Working on stroke extraction. First step is to build up the unsimplified stroke, which has a control point per pixel. This isn't quite that simple, since we want to handle intersecting and forking strokes too. I decided to use an extended "visited" image, where instead of storing a boolean per pixel, we have the total number of times a pixel can be visited (for crossings this can be more than one obviously). Since we're dealing with a thinned image, this is as simple as counting the number of dark to white transitions as the neighbors are walked clockwise, and dividing by two (rounding down). This works almost all the time, with the exception of cases such as:
101 111 101
Here the center "1" has only two such transitions, but it's still at a crossing. The Liu paper (it might be useful after all) attempts to deal with such points (and other similar patterns) by also counting neighbors, so this may be something that's worth looking into when tweaking this further. For the actual walking along a stroke's pixels, we keep track of the direction that we previously went in, and look in that direction first for the next step. This lets us continue through intersections with the same stroke rather than suddenly branch off.
Implemented my error metric. Right now it regularly samples the stroke (number of strokes is based on length), adding up the sum of square differences between the current pixel and the background (so I would in fact try to maximize the value of this function).
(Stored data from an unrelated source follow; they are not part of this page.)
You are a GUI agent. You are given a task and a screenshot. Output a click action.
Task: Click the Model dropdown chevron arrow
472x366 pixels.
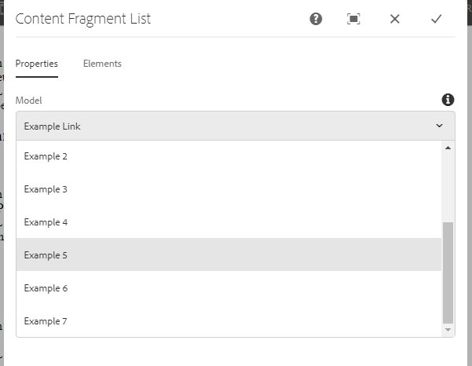(439, 126)
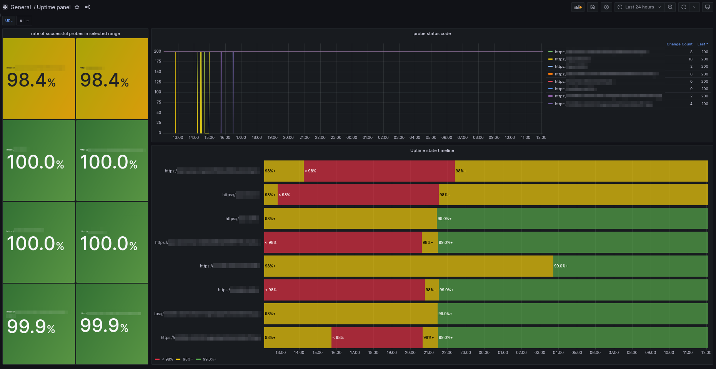
Task: Switch to TV view mode
Action: (708, 7)
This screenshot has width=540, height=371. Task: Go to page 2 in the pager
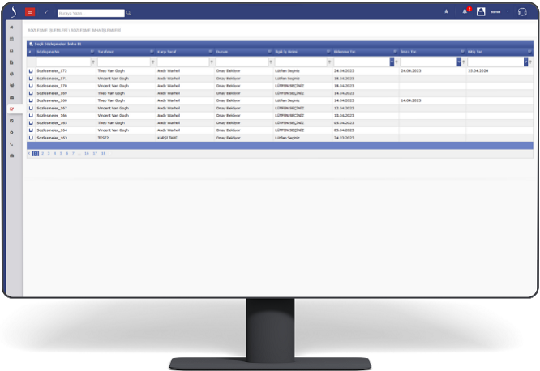43,152
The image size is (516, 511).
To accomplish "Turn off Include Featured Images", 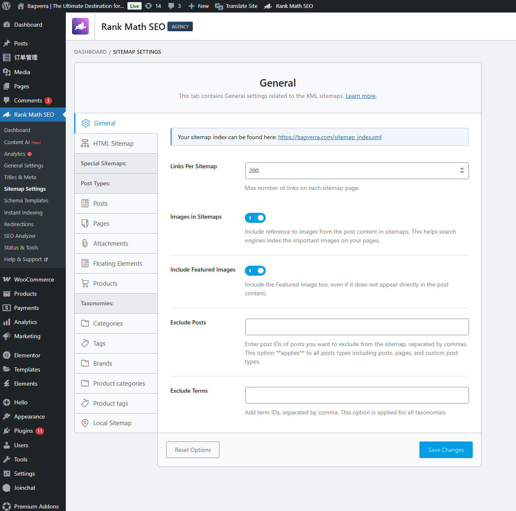I will click(255, 270).
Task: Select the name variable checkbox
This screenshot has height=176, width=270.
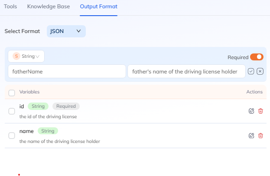Action: click(x=12, y=136)
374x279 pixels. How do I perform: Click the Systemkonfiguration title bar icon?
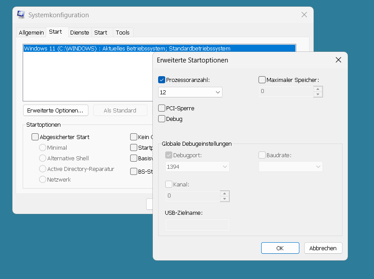(x=21, y=15)
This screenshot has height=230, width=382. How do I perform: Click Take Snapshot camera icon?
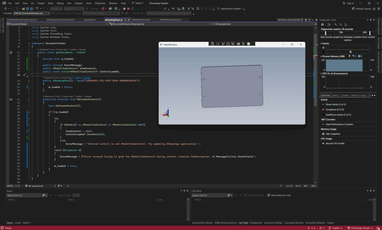click(x=323, y=134)
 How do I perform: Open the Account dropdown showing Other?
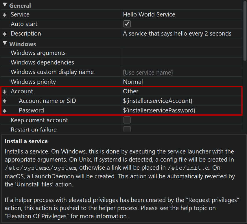[x=181, y=91]
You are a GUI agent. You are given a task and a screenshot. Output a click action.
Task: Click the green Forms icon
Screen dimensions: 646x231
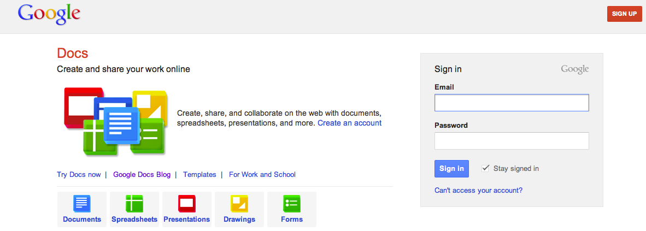(x=292, y=204)
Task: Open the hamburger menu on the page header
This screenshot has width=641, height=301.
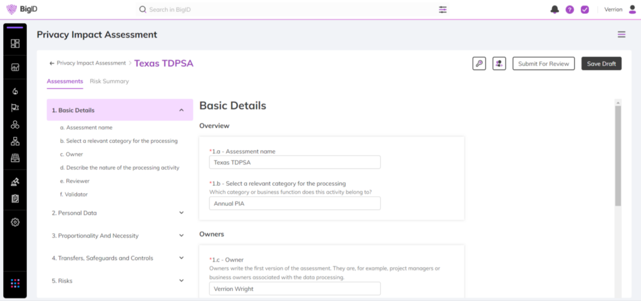Action: point(621,34)
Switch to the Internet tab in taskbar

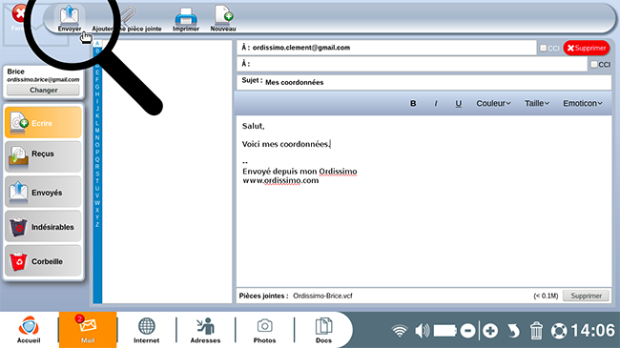click(x=146, y=330)
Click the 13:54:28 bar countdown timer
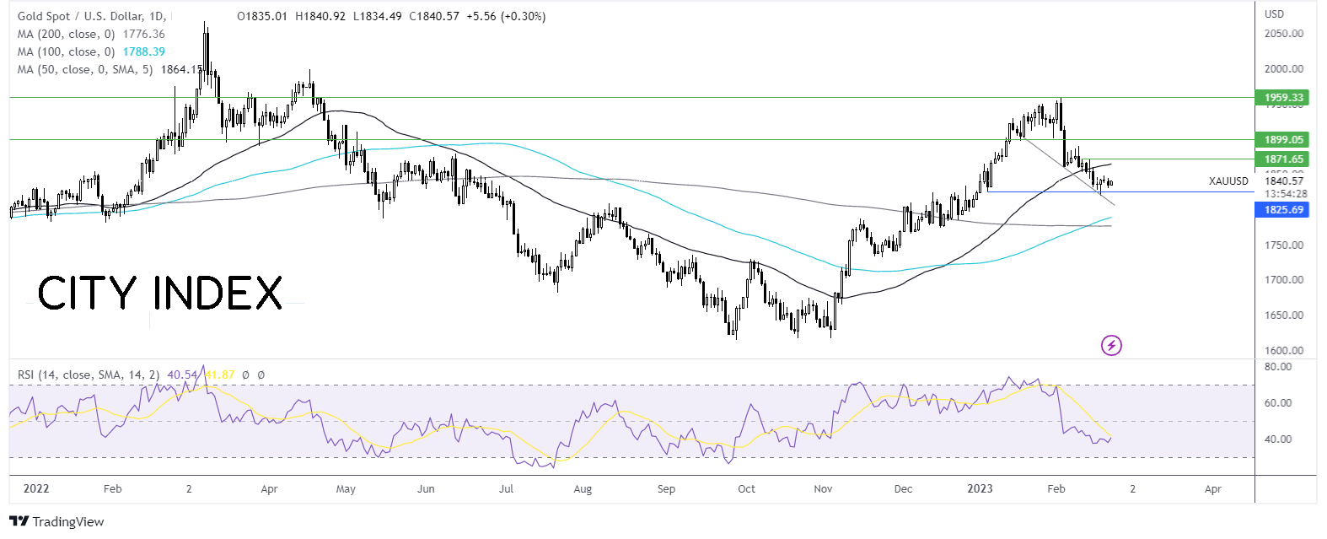This screenshot has width=1327, height=539. tap(1286, 193)
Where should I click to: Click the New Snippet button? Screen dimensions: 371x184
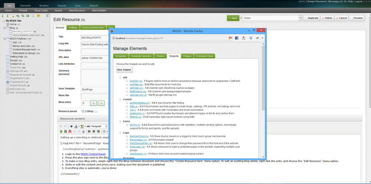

My regular sampling right now is based on distances between control points, which works OK when all I'm doing is linear interpolation for the actual stroke, but may be error inducing if I switch to Catmull-Rom splines or another interpolation method.
I also got around to trying out my old Nikon CoolPix 990, and it doesn't seem to support the
kICAMessageCameraCaptureNewImage Image Capture framework message either (had also tried a Pentax Optio 550 and a Casio Exilim EX-S2). This article has a list of cameras that should support this functionality (the "Remote Monitor" feature is based on it), but I've yet to track one down.